Visiting the Basilica on Easter Sunday was a questionable decision because this holiday attracted more worshipers than usual. The Italians had gone through countless governments since WWII and had little faith in their elected leaders, but the papacy was an institution they enthusiastically embraced, even when the throne of St. Peter was occupied by a lackluster pope like Paul VI.


The place was a hive of activity. Tractors moved protective wooden sheds over holy water fonts so people wouldn’t climb into them, trample each other and drown (which has actually happened). Truckloads of folding chairs were being set up to accommodate the faithful. I recall thinking that folding chairs seemed incongruous in such a lavish setting. Since there were too many bodies pressing around us to see much, Mrs. C. and I claimed two seats, sat down and waited for Easter Mass to begin.


An hour later all the seats were taken. Waves of thunderous applause rode air thick with incense as the Pope was escorted into the beating heart of the Vatican. The last time I’d witnessed an entrance this spectacular was when I saw Mick Jagger and the Rolling Stones perform at the LA Forum—where a different variety of smoke filled the air.


The Pope was dressed from head to toe in white lace trimmed with gold, and he was being carried on a crimson sedan chair on the shoulders of six Fred Astaire look-a-likes in black tuxedos. Unfortunately, he was too far away for me to see him clearly as his processional paraded through the massive building. I heard a rustling behind me and I turned around to see a man in his sixties standing on the folding chair behind me for a better look; he was holding up an old women who I assumed was his mother. When I saw that everyone in our section of the Basilica had also leapt onto their chairs I thought: When in Rome… Mrs. C. and I climbed onto our chairs as well.

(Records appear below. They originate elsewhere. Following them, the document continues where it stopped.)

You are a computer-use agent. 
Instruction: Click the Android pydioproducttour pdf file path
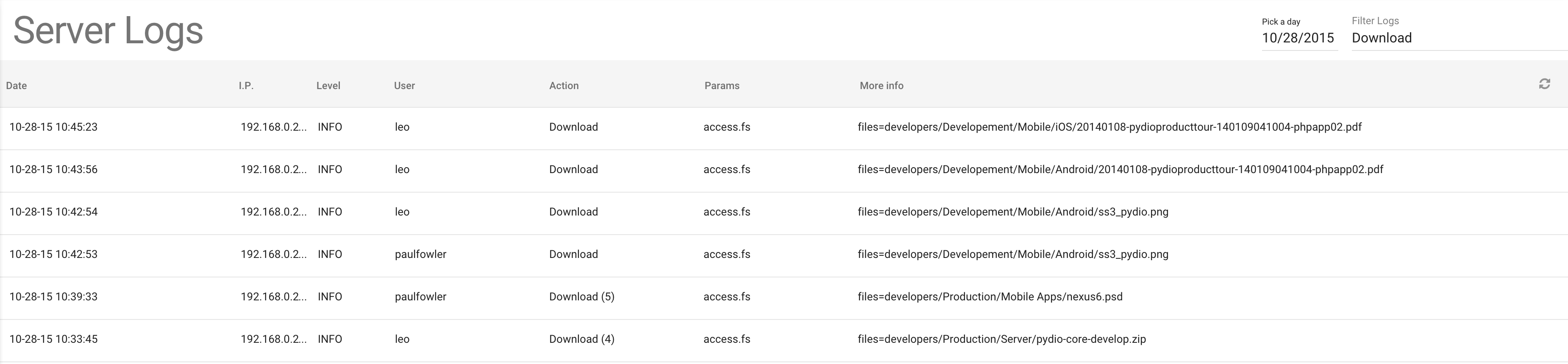[x=1120, y=170]
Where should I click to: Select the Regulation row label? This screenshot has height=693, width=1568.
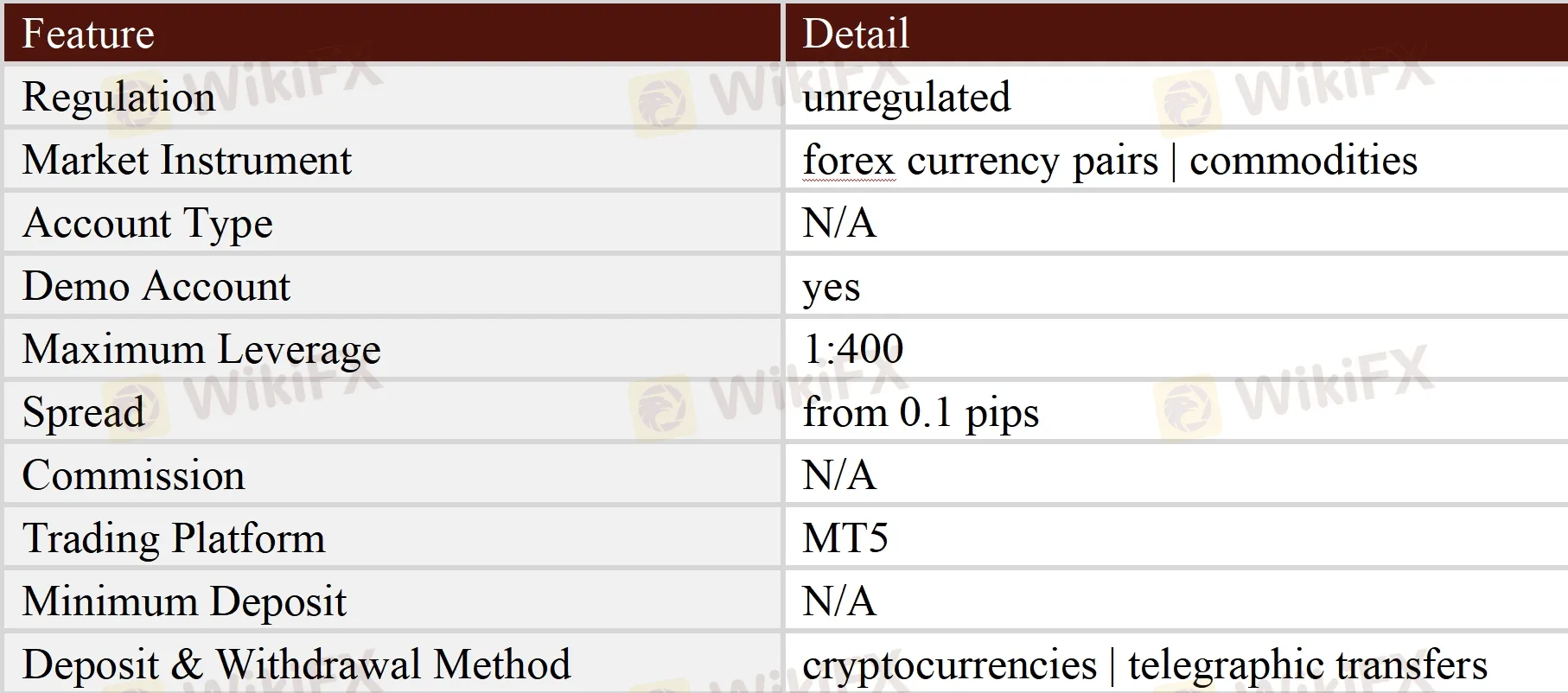pos(118,97)
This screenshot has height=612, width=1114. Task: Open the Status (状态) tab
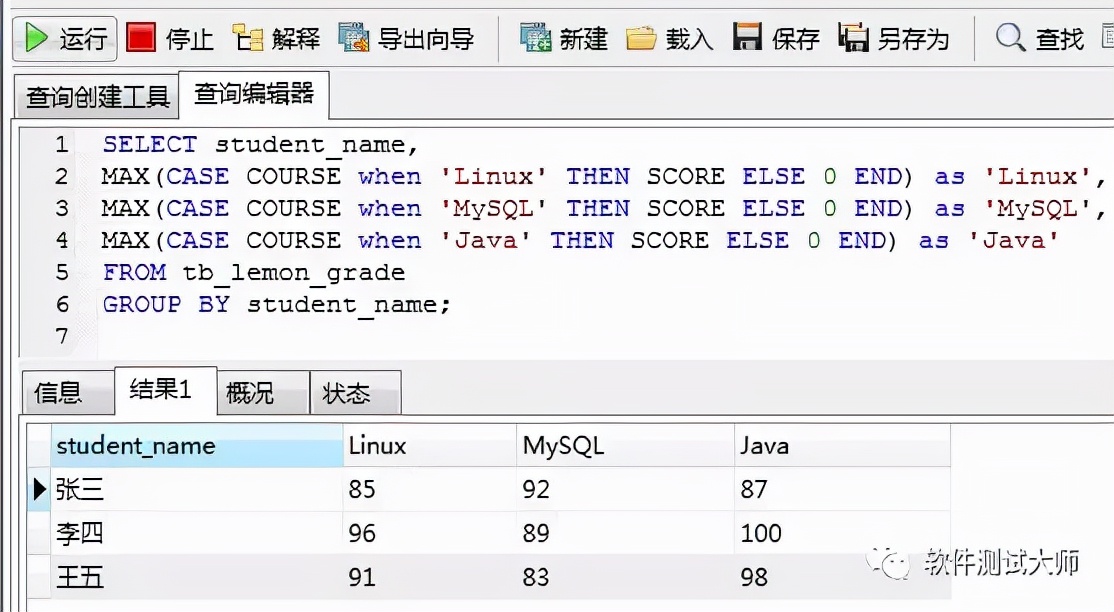tap(346, 393)
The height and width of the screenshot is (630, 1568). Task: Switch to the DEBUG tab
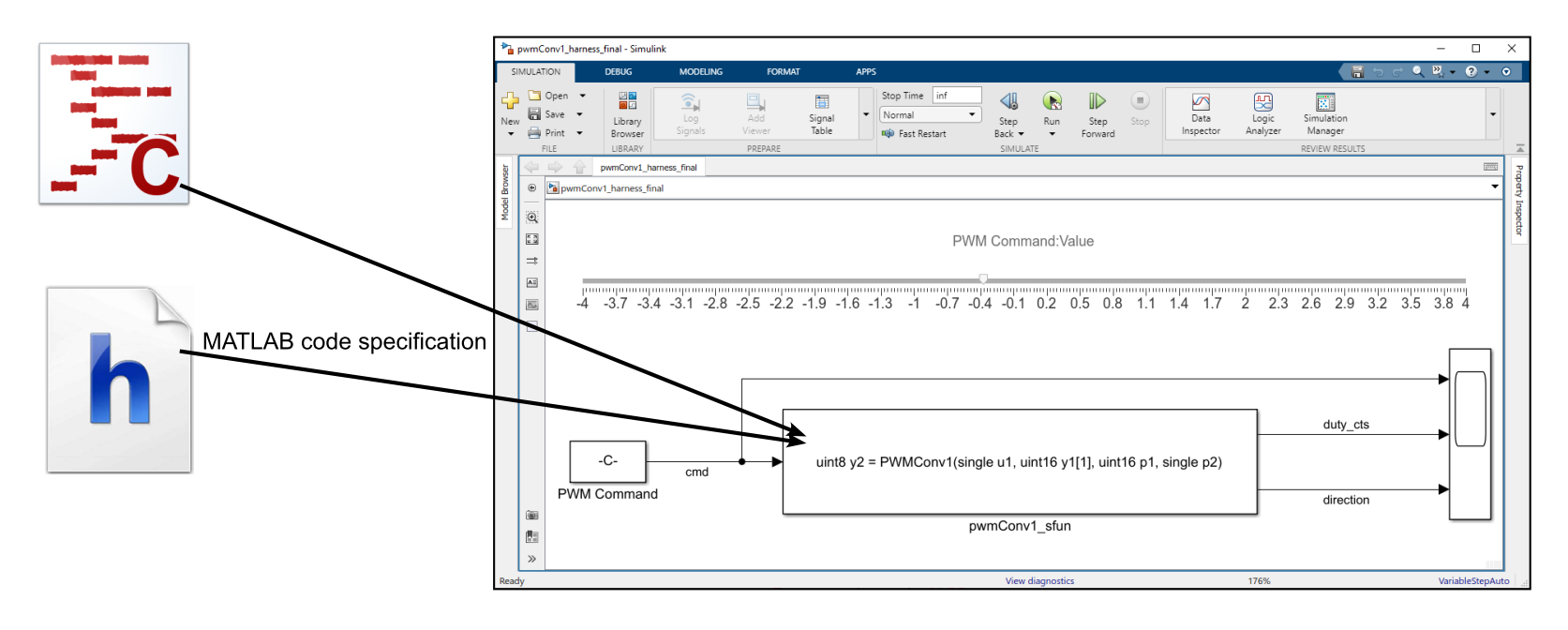point(618,72)
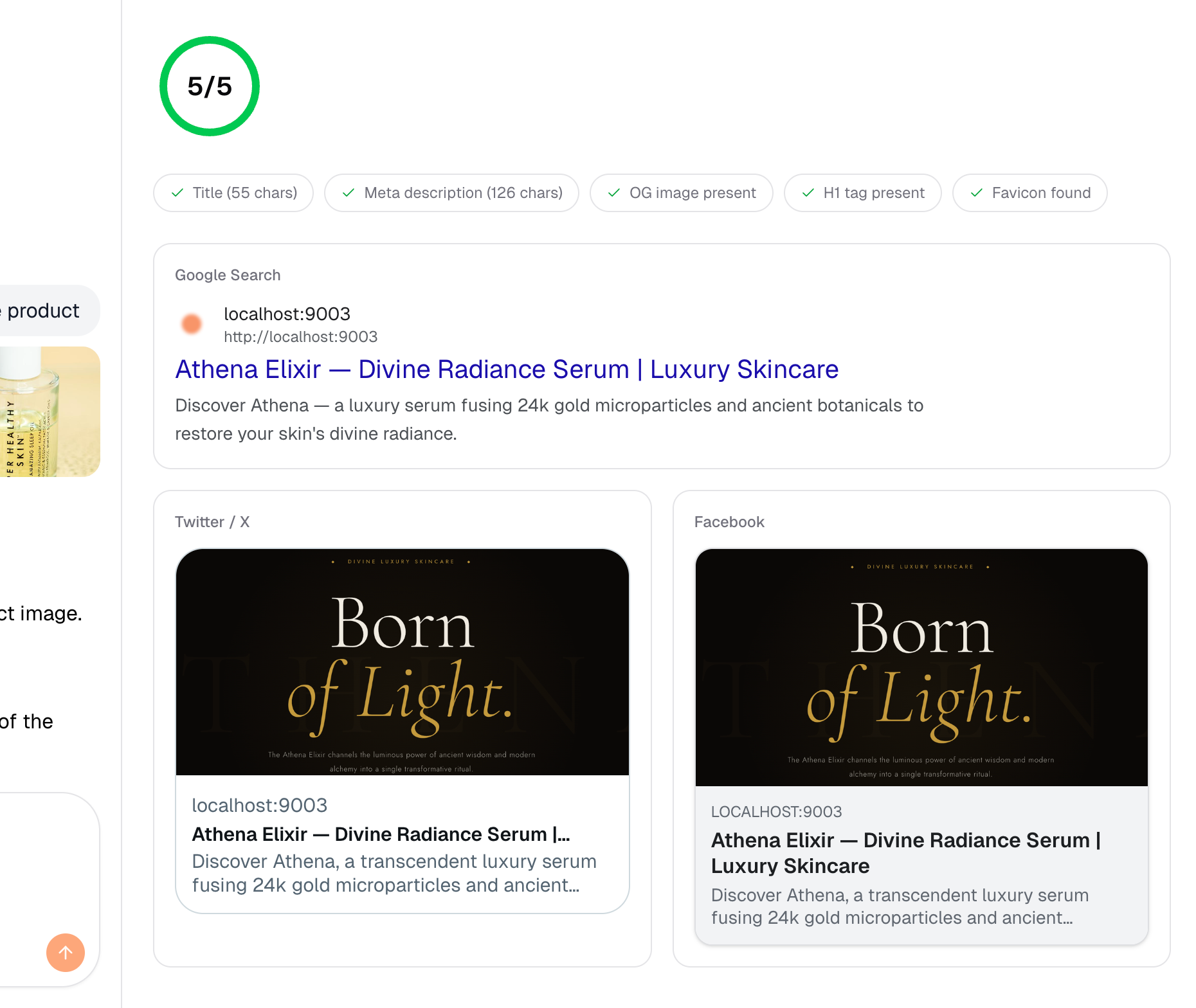Click the checkmark in Title chip
Screen dimensions: 1196x1008
tap(177, 193)
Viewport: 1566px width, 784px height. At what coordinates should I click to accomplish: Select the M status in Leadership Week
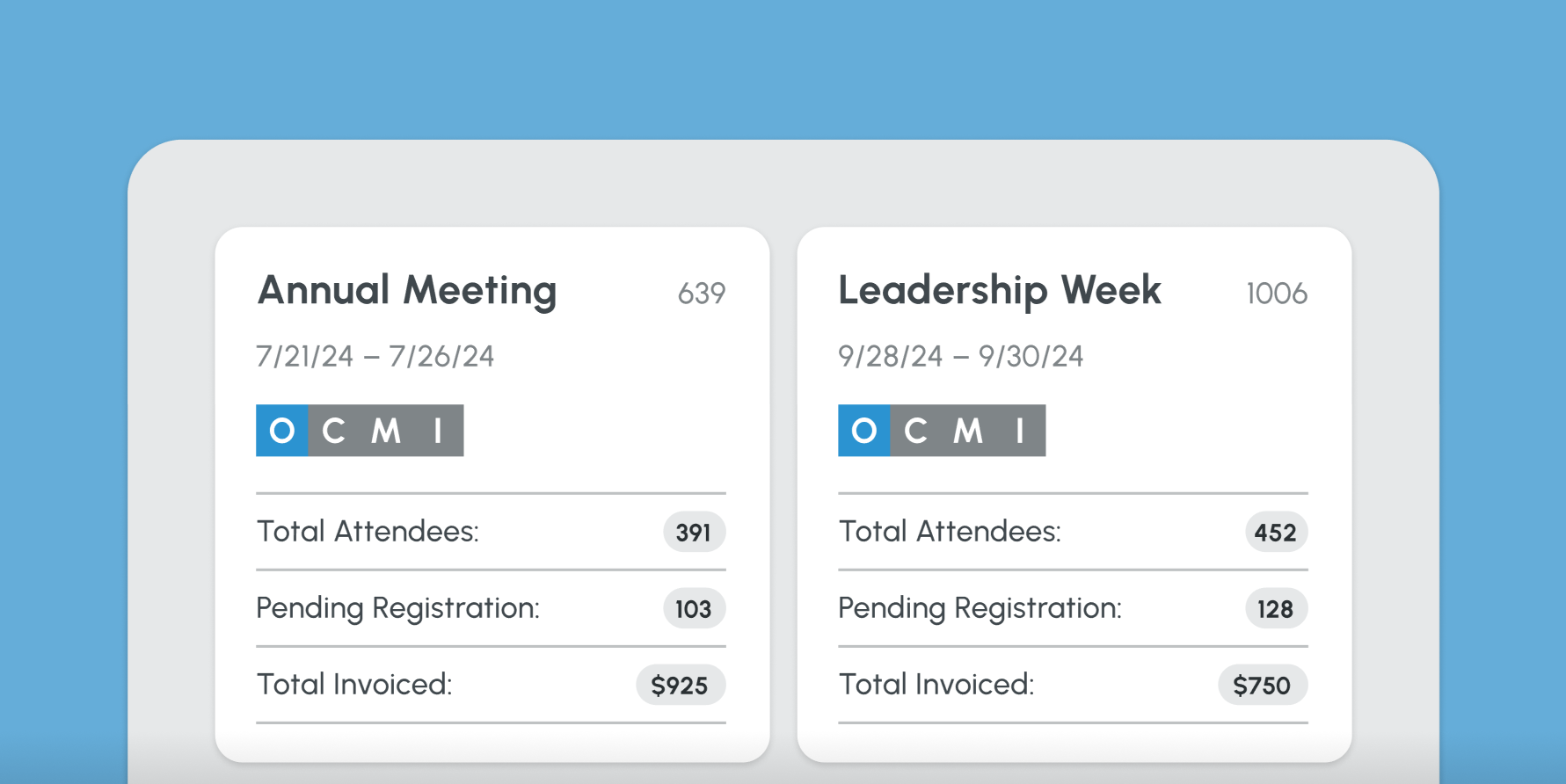tap(968, 431)
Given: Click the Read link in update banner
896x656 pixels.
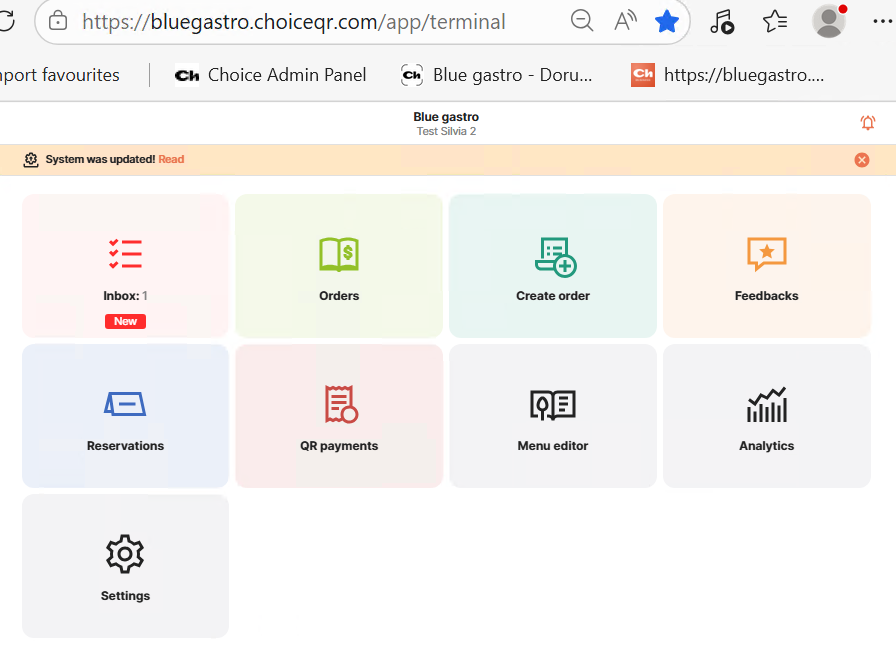Looking at the screenshot, I should click(171, 160).
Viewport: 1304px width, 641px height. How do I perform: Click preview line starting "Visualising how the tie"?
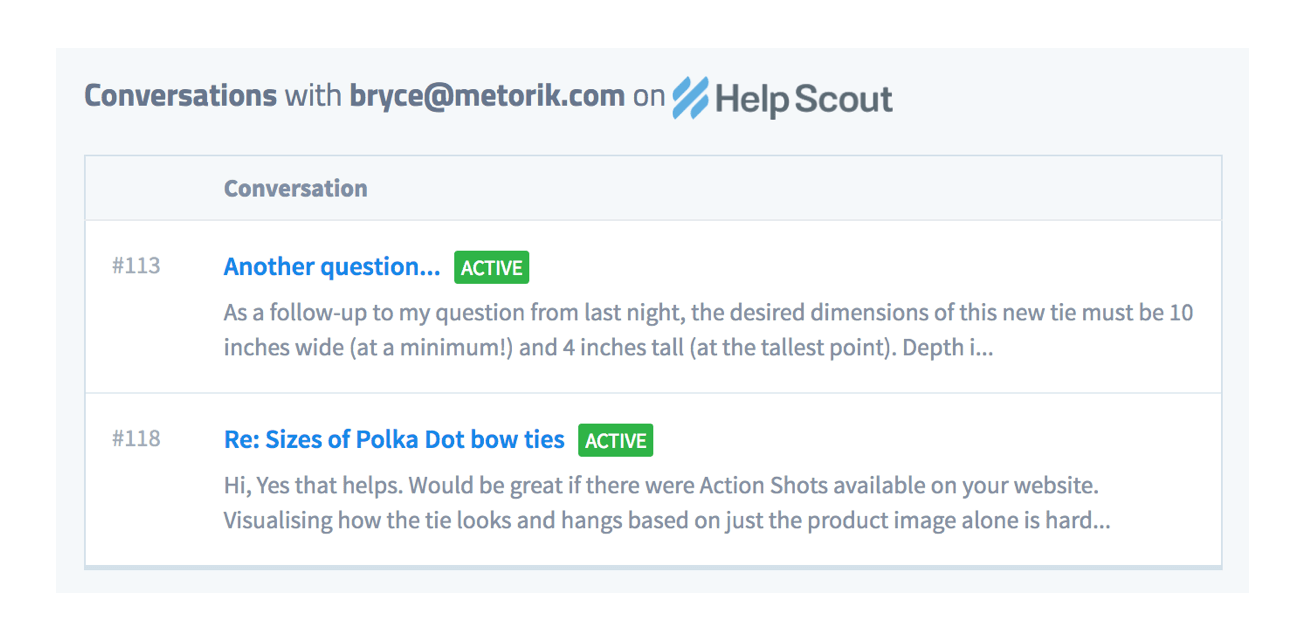point(666,521)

I still couldn’t see the Pope very well, but it no longer mattered because I’d tilted my head back to study Michelangelo’s breathtaking dome overhead. Light was streaming through the glass lantern at the top, sending down shimmering rays of light in an effect landscape artists call Fingers of God. I was mesmerized, transfixed by a powerful and spiritual reverence. I wanted to share the moment with Mrs. C. but when I lowered my head I didn’t see her. Instead, I saw the Pope, with remarkable clarity.


He’d just entered our section. I’d been so focused on the dome I hadn’t noticed that people around me had stepped down from their chairs and were kneeling on the marble floor. But not everyone.


The Pope’s pontifical hat looked like a bejeweled beehive on his frail head, and his fingers were adorned with large rings as he blessed the crowd with the sign of the cross, a gesture that looked like he was shooing away flies in slow motion. His eyes locked onto mine and his hand froze in front of him in the middle of a blessing.


Mrs. C. was tugging at my pant leg, urging me to jump down from the chair and assume a proper kneeling position. Had she tugged any harder my pants would have dropped and revealed my tightie whities, which at this stage of our European odyssey were less than white. But my legs wouldn’t work; I was as immobile as the colossal statues of saints and martyrs glaring down from their niches.


I have no idea what Pope Paul VI thought of the chubby tourist with a deer-in-the-headlights expression on his face. But as I stood on that chair, alone in a sea of kneeling worshipers, I saw what I believed to be a hint of a smile on his careworn face. He completed a blessing, one I like to think was directed at me, before being conveyed to another section of the Basilica.


Hours later I still couldn’t get my encounter with the Pope out of my mind. As we walked back to our pensione Mrs. C. said, “That was really something, wasn’t it? What did you think of Michelangelo’s dome?”


By then I’d completely forgotten about the dome.